En verano siempre encuentro inspiración en Italia, y más concretamente, en el estilo de las italianas. Su forma de entender la moda cuando el termómetro supera los treinta grados es toda una declaración de intenciones. Mientras otras nos obsesionamos con sobrevivir al calor, ellas parecen haber encontrado el equilibrio perfecto entre comodidad, elegancia y un cierto aire despreocupado que resulta imposible de imitar.
Basta con pasear por Milán, Roma o cualquier rincón de la Costa Amalfitana para darse cuenta de que nunca renuncian a la feminidad. Frente al minimalismo francés, las italianas abrazan el color, los estampados, las joyas especiales y las siluetas que favorecen a cualquier tipo de cuerpo. Sin embargo, eso no significa se compliquen. Al contrario. Sus armarios estivales están construidos a partir de un puñado de básicos muy bien seleccionados que van desde vestidos fluidos hasta pantalones de lino, sandalias bonitas y accesorios con personalidad propia.
Saben que la clave no está en acumular, sino en decantarse por aquellas opciones que les permitan soportar el calor sin perder un ápice de elegancia. Y después de muchos veranos observándolas (y copiándoles más de un look) he llegado a la conclusión de que su mayor truco tiene que ver con la actitud. Las italianas visten para disfrutar del verano, no para sufrirlo. Priorizan tejidos naturales, prendas con movimiento y combinaciones que funcionan a cualquier hora del día.
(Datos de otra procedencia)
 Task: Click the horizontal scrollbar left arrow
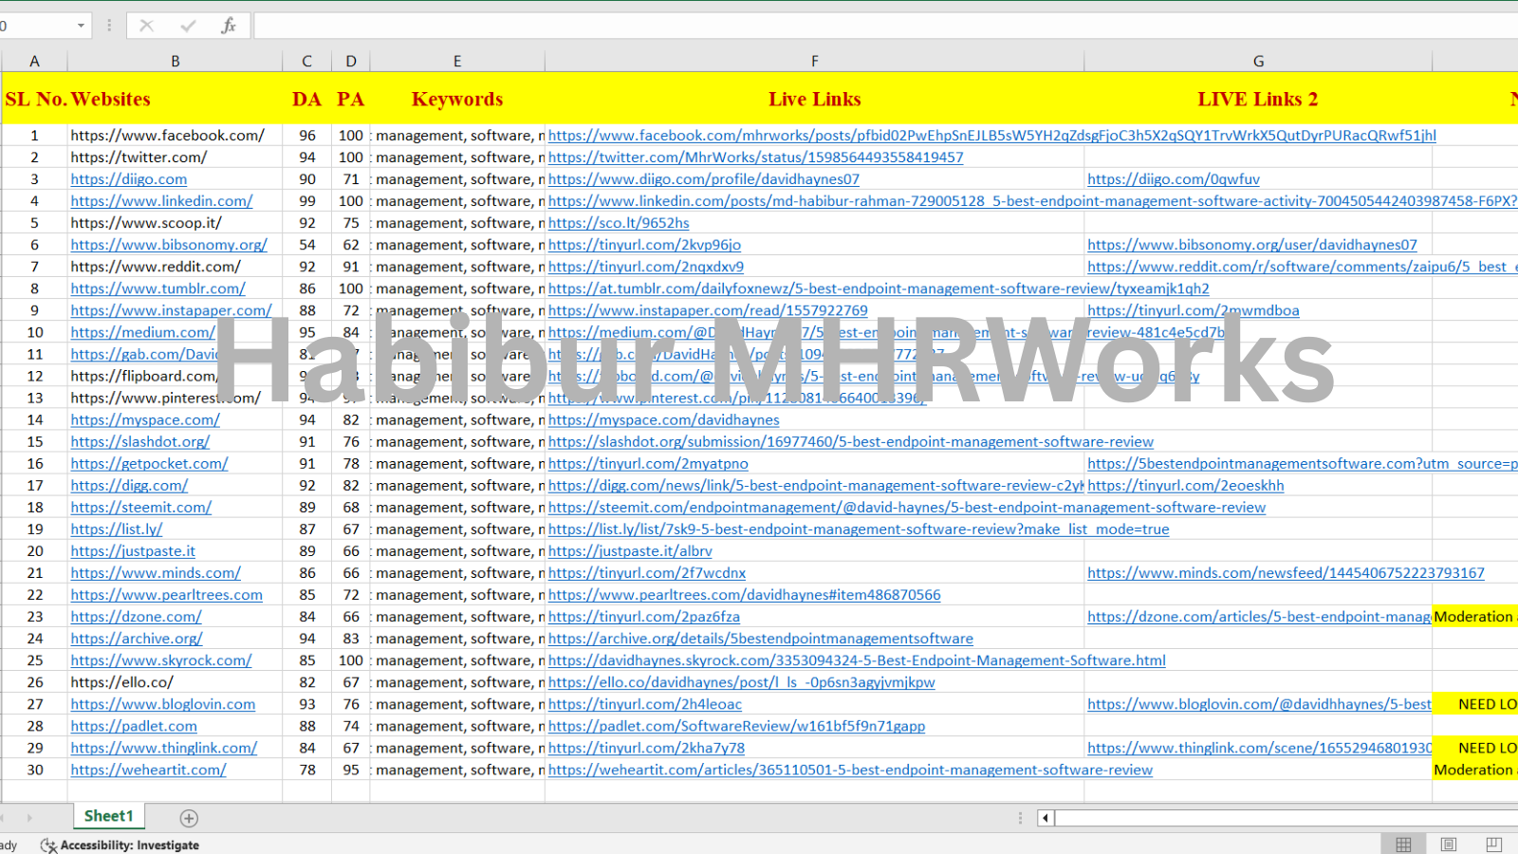tap(1046, 818)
Para ello, estos básicos son imprescindibles.
Seis básicos que llevaría una italiana en verano
Top de tirantes de Prada, 1.300 euros.
Top de tirantes de Prada, 1.300 euros. Las italianas saben que un buen armario de verano empieza con básicos que funcionan con todo. Por eso, los tops de tirantes en tonos neutros ocupan un lugar privilegiado en sus maletas estivales. Son ligeros, favorecedores y tienen esa capacidad de acompañarte desde un desayuno frente al mar hasta una cena improvisada.
Falda lencera blanca de H&M, 24,99 euros.
Falda lencera blanca de H&M, 24,99 euros. Pocas prendas resumen mejor el verano mediterráneo que una falda satinada con detalles de encaje. Es femenina, fresca y presume de tener ese aire relajado que parece sacado de una película rodada en Sicilia.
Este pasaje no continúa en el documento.